Fun with Swift

“I don’t know where to start this,” Joe Armstrong blogs. “It started off as my post turkey festive season relaxation and just gets longer and longer.”

“I thought to myself ‘I’ll try and make a GUI in Swift using only emacs and the Swift REPL,'” Armstrong writes. “I Googled a bit (as one does these days) and found an amazing bit of code in Swift from the command line.”

“My immediate reaction was ‘Golly – Swift might just be usable’ and I was hooked. I’d also read that Swift was a functional language which again piqued my interest,” Armstrong writes. “In the next week or so I found that Swift was certainly not a pure functional language but that it was whole lot better than Objective-C.”

Much more, including code examples, in the full article here.

MacDailyNews Take: Put open-sourcing Swift on that list of Apple’s 2015 “hits” under CEO Tim Cook.

SEE ALSO:
Apple’s open source Swift will open the door for HomeKit – December 16, 2015
Apple has hugely ambitious plans for open-sourced Swift, and hints on what’s coming to iOS – December 15, 2015
After Apple open sources it, IBM puts Swift programming in the cloud – December 4, 2015
Apple officially releases Swift programming language as open source – December 3, 2015
Apple’s open-sourced Swift programming language could change everything – November 25, 2015
Apple’s Swift programming language could soon infiltrate data centers – November 24, 2015
Developers band together to create Mandarin Chinese translation of Apple’s Swift programming language – August 6, 2015
Apple’s Swift breaks into top 20 in dev language survey; bad news for Microsoft’s Visual Basic – July 2, 2015
Apple’s Swift: The future of enterprise app development – June 10, 2015
Apple previews iOS 9 for iPhone, iPad and iPod touch – June 8, 2015
Apple prepares for major enterprise push by making Macs, iPhones, iPads easier for IT to support – June 2, 2015
Apple+IBM: Enterprise apps go wearable on Apple Watch – May 24, 2015
Apple’s iOS continues to dominate the enterprise with 72 percent of all device activations – May 11, 2015

5 Comments

  1. The best explanation I’ve heard about the state of Swift was on John Gruber’s ‘The Talk Show’ when he interviewed Craig Federighi. It’s from December 14th.

    ‘HOW MANY FINGERS SHOULD THIS BABY HAVE?’, WITH SPECIAL GUESTS CRAIG FEDERIGHI AND JOHN SIRACUSA

    Generally: Swift still requires an Objective-C ‘wrapper’ to run. It’s NOT a finished language. One of the reasons Swift was made Open Source was to encourage new directions for developing the language. Another reason is to make Swift a universal programming language on many platforms, not just OS X, iOS, tvOS and watchOS. It’s got some growing to do.
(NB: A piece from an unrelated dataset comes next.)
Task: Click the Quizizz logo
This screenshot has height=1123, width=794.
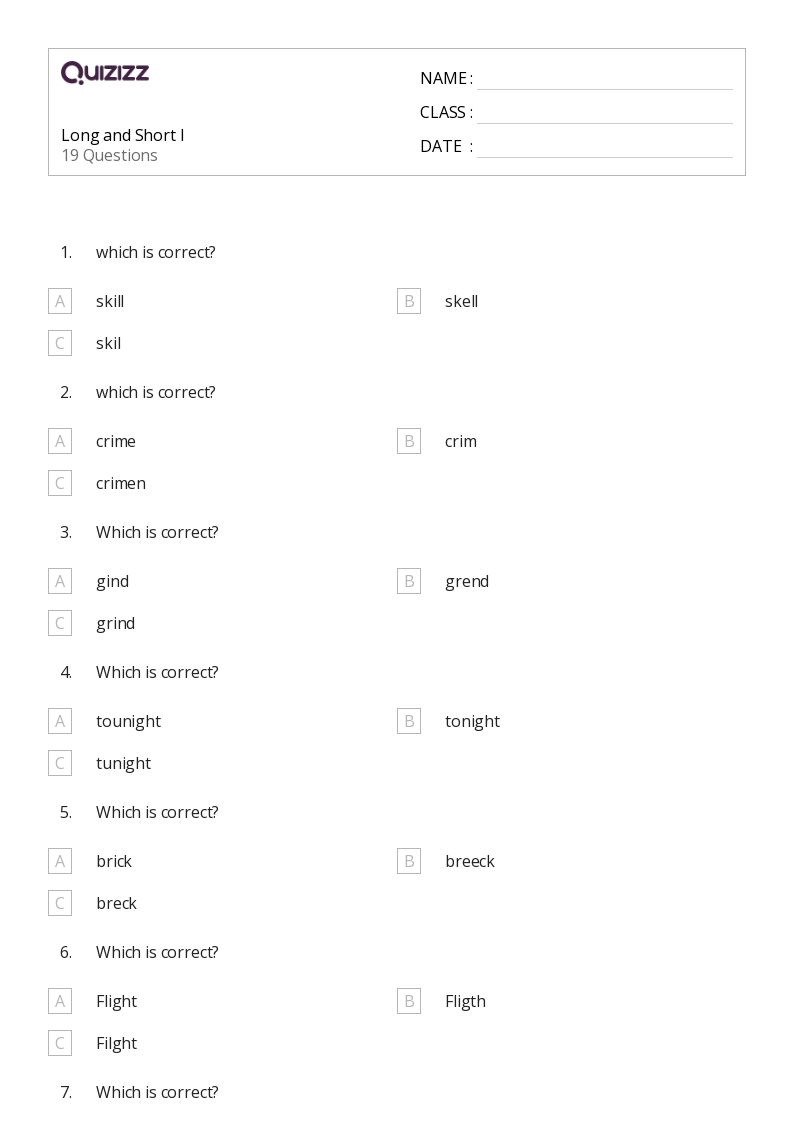Action: click(105, 72)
  2. I am using Swift. It is alright. The problem is that Apple keeps changing it too rapidly. I remember reading the first Apple book on the language and by the time I got the Xcode to support it, the syntax had changed enough to get compiler errors doing simple things. Better than ObjC, not yet. With ObjC I can still get memory pointers. And the design patterns are consistent. With Swift the optional/unwrap system can get tricky and inconsistent from protocol to protocol. I guess in another year things will be peachy with Swift.
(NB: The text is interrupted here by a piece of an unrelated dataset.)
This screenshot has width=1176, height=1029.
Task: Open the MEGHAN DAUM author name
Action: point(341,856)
    1. Swift is still in the early stages of development, and has a lot of evolving to do. They haven’t even nailed down the ABI yet, and Swift 3 will presumably include many more syntactical and structural changes. The point is, Swift is being developed as a cross-platform AND server-side development tool and, thanks to being designed by a compiler guy, seems a bit strange or unintuitive (as a developer coming from C and C-style languages), but make perfect sense when you realize you will no longer need memory pointers, manual management of retain and release, or clunky, unintelligent virtual machines running garbage collection routines based on assumptions about what memory your program will or won’t need. Swift doesn’t need any of this overhead, because the way it is structured gives it that knowledge at compile time.

      What you end up with is an incredibly powerful, low-level language that can be written in a simple syntax that almost appears to be pseudo code. The barrier to entry will be lowered for new developers, while at the same time, the ability to write bad code and create an app that crashes will be significantly reduced.

      tl;dr
      Swift is a big win, but it will be a couple years until it is fully baked. It is being designed for the long-term, as the development language of the next 20+ years, just as C++ was.